**Задания**
1. Переведите на английский язык предложение «Истина и ложь не так уж интересны» из отрывка о математике и понимании.
2. Допишите продолжение отрывка о математике и понимании, начиная с того места, на котором он заканчивается.

Тогда, несмотря на тот факт, что одна из самых известных проблем геометрии была бы решена, а истинность гипотезы раз и навсегда установлена, мне было бы все равно. Абсолютно! Поскольку суть не в том, чтобы знать, что истинно, а что ложно. Истина и ложь не так уж интересны. Это факты без души. Уильям Тёрстон, выдающийся современный специалист по неевклидовым трехмерным геометриям и разработчик грандиозной стратегии классификации всех таких геометрий, которую успешно завершила работа Перельмана, не имел времени для промышленного взгляда на математику как фабрику истин: «Мы не пытаемся выполнить какую-то абстрактную норму по производству определений, теорем и доказательств[693]. Мера нашего успеха – позволяет ли людям то, что мы делаем, лучше понимать математику и думать о математике более ясно и эффективно». Математик Дэвид Блэквелл выразился более прямолинейно: «Вообще-то мне неинтересно заниматься исследованиями, и никогда не было интересно. Мне интересно понимать, а это совершенно другое дело»[694].

**Исходные данные**
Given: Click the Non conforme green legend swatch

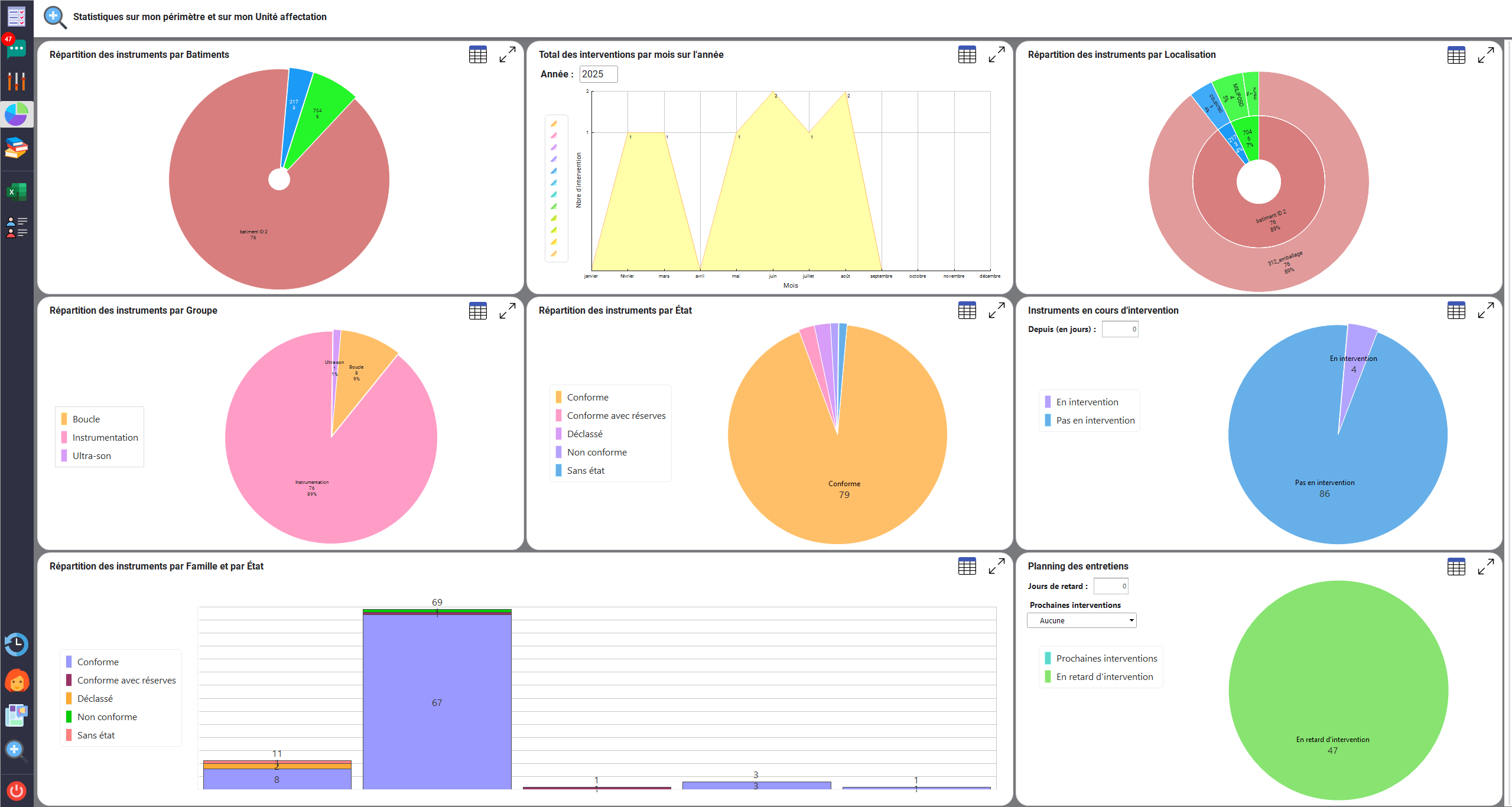Looking at the screenshot, I should pyautogui.click(x=69, y=717).
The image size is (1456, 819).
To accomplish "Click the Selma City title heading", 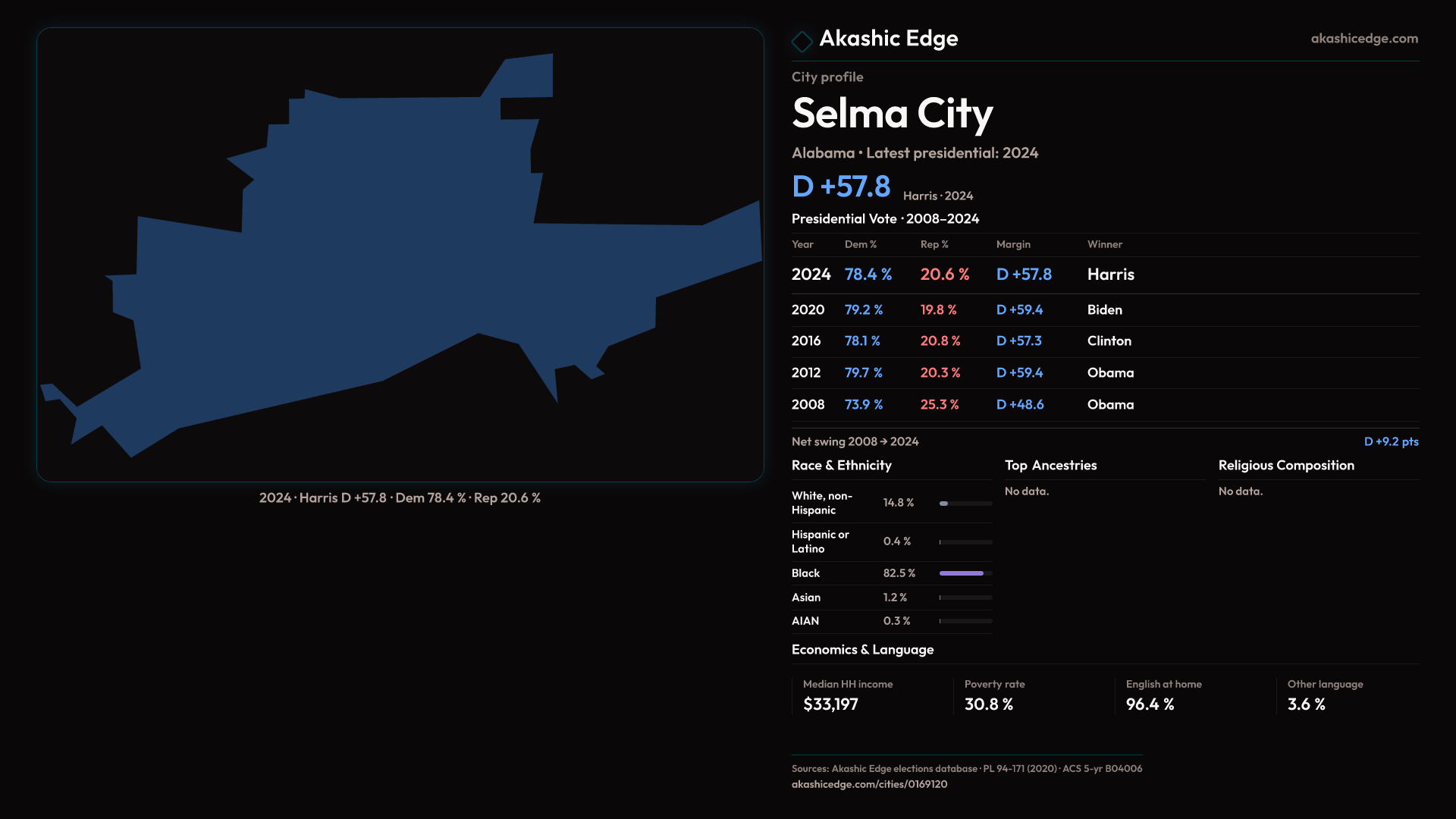I will coord(892,114).
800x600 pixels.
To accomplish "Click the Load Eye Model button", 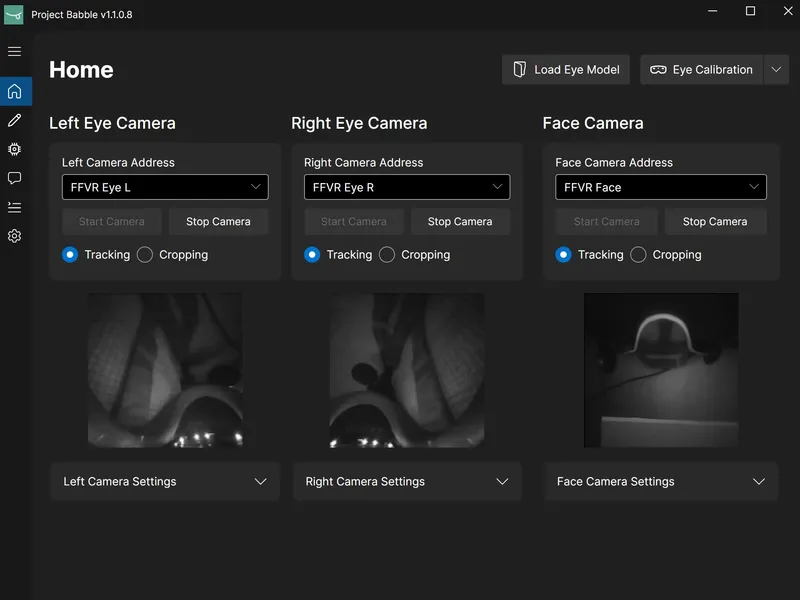I will (565, 69).
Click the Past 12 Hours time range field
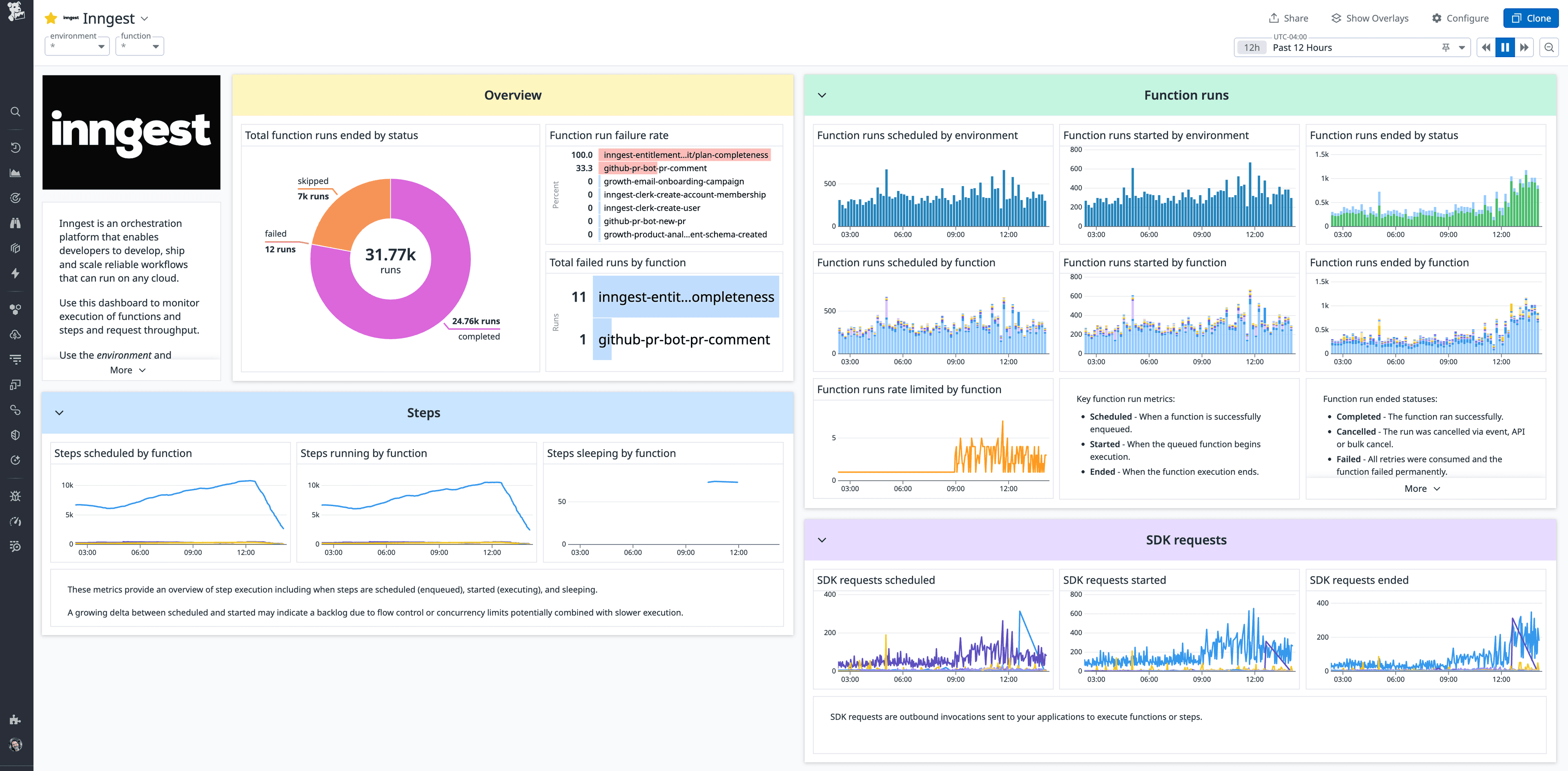 click(1301, 47)
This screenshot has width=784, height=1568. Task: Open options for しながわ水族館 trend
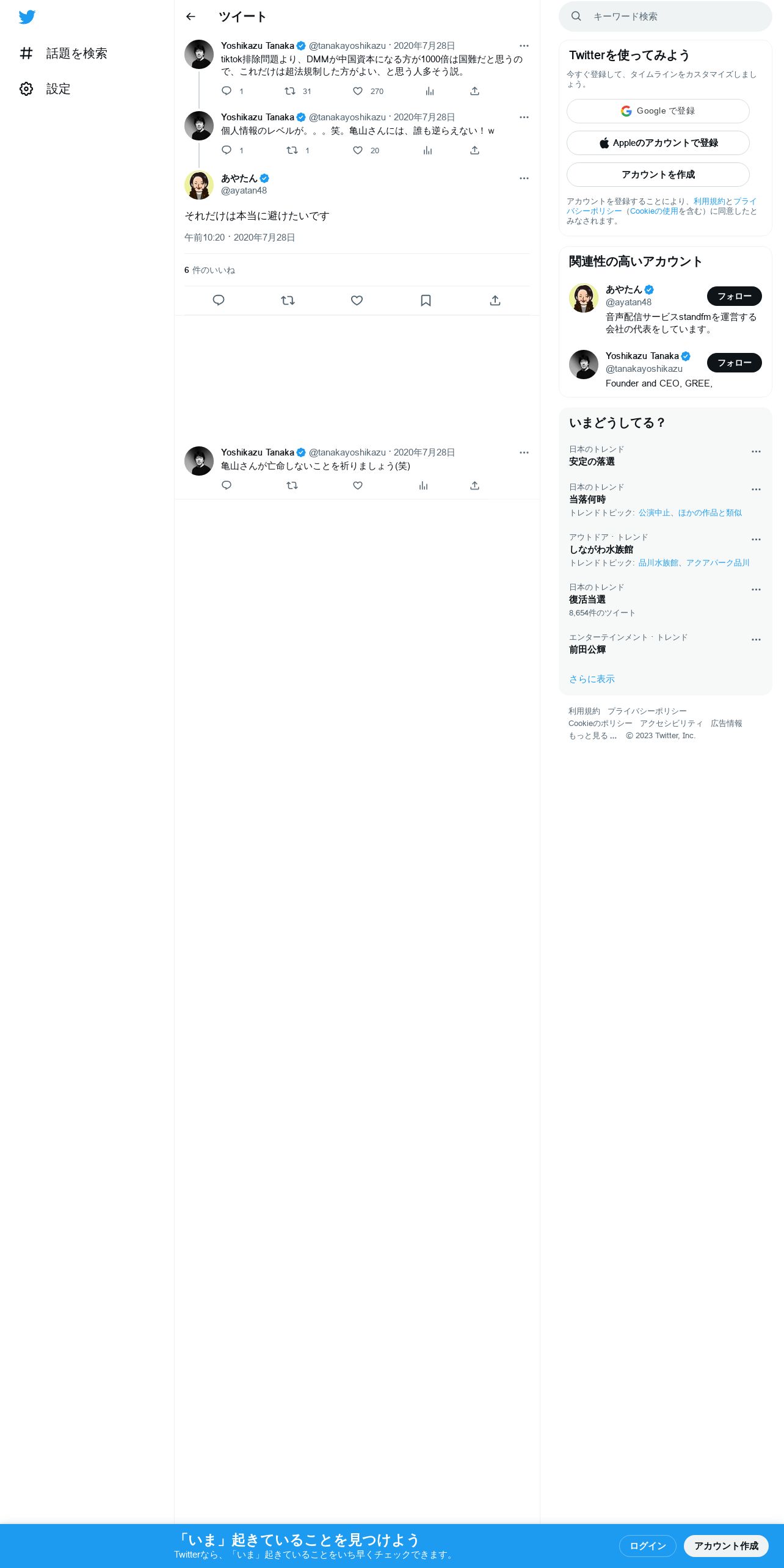[756, 540]
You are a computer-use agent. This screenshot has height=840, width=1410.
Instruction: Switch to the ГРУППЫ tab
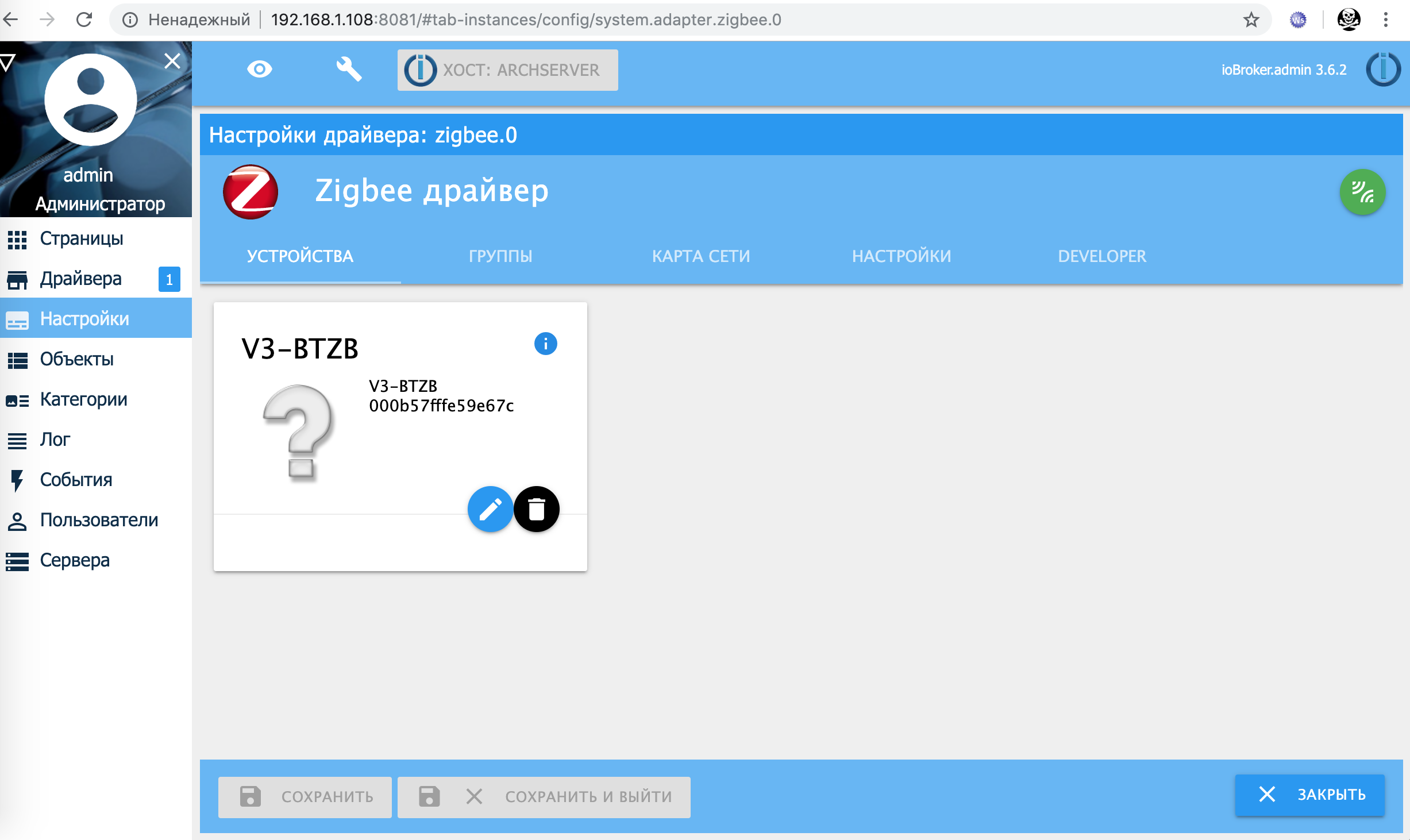(x=500, y=256)
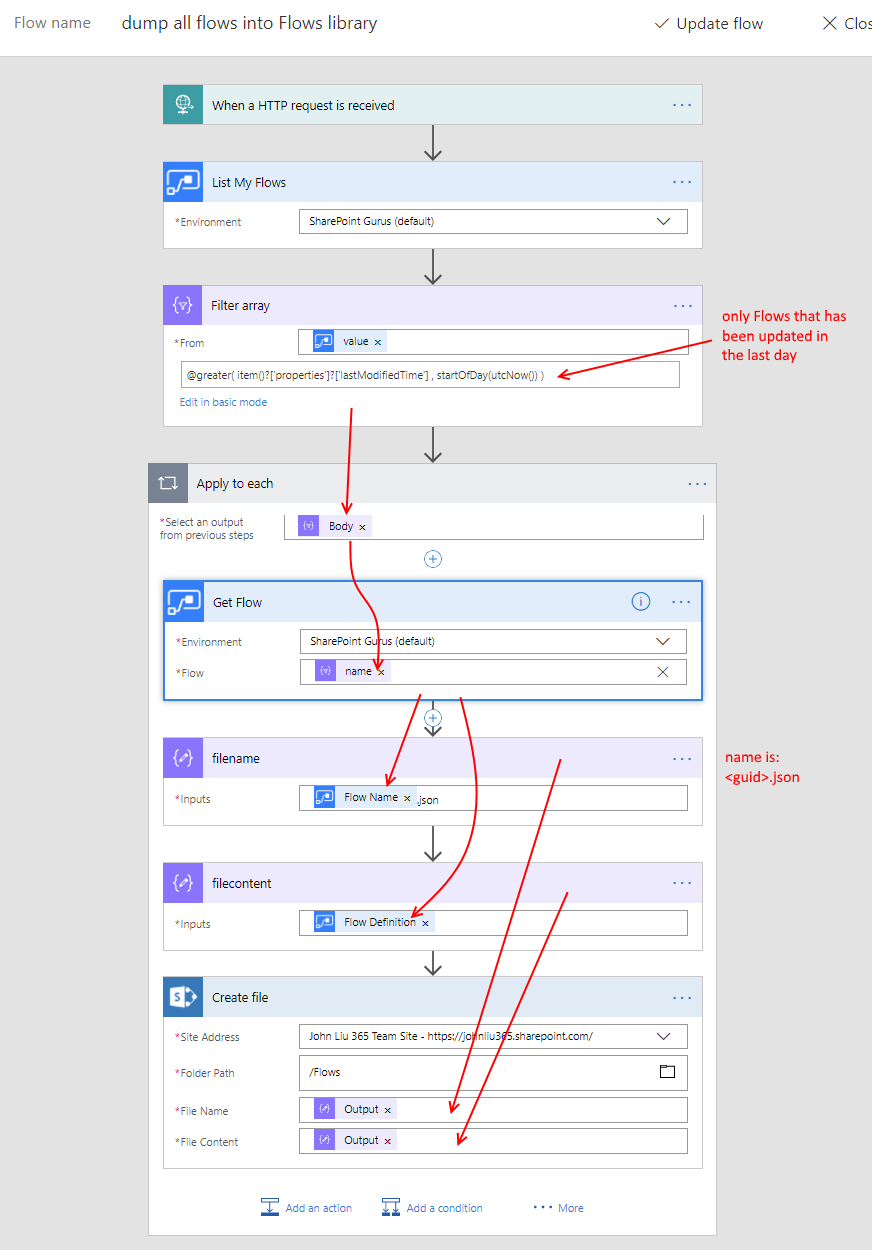Open folder picker for Folder Path
This screenshot has height=1250, width=872.
coord(667,1072)
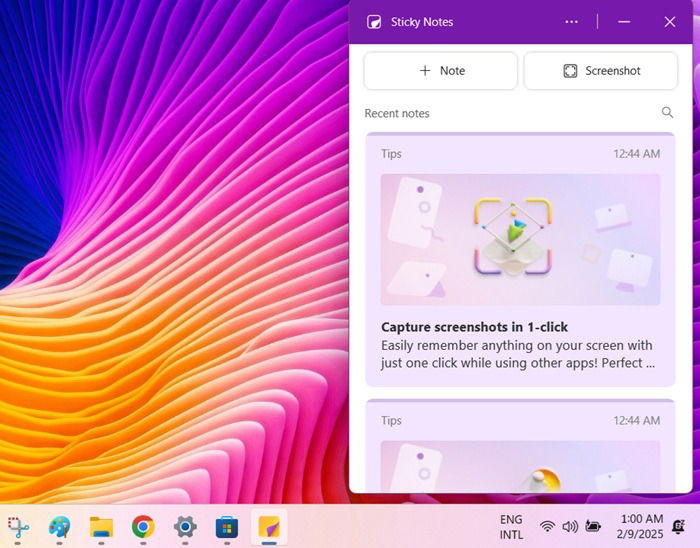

**Ответы к заданиям**
1. Truth and falsehood are not all that interesting.

2.
Геометрия – это люди. Она универсальна и вечна, проявляясь в тех же формах в любом когда-либо существовавшем человеческом сообществе, но она также находится прямо здесь, располагаясь во времени и пространстве среди людей. Она здесь, чтобы научить нас чему-то, заставив дом расширяться.

Блэквелл специализировался в теории вероятностей, много работал с марковскими цепями, однако, подобно Линкольну, Дав и Рональду Россу, находил вдохновение в евклидовой плоскости. По его словам, геометрия была «единственным курсом, который позволил мне увидеть, что математика действительно красива и полна идей». Блэквелл вспоминает одно доказательство, возможно даже доказательство с мостом ослов: «Я все еще помню понятие вспомогательной линии[695]. Перед вами утверждение, которое выглядит довольно загадочно. Кто-то проводит одну линию, и внезапно все становится очевидным. Это красиво».

«ПОБЕДИЛИ МЕНЯ ДЕТИ МОИ!»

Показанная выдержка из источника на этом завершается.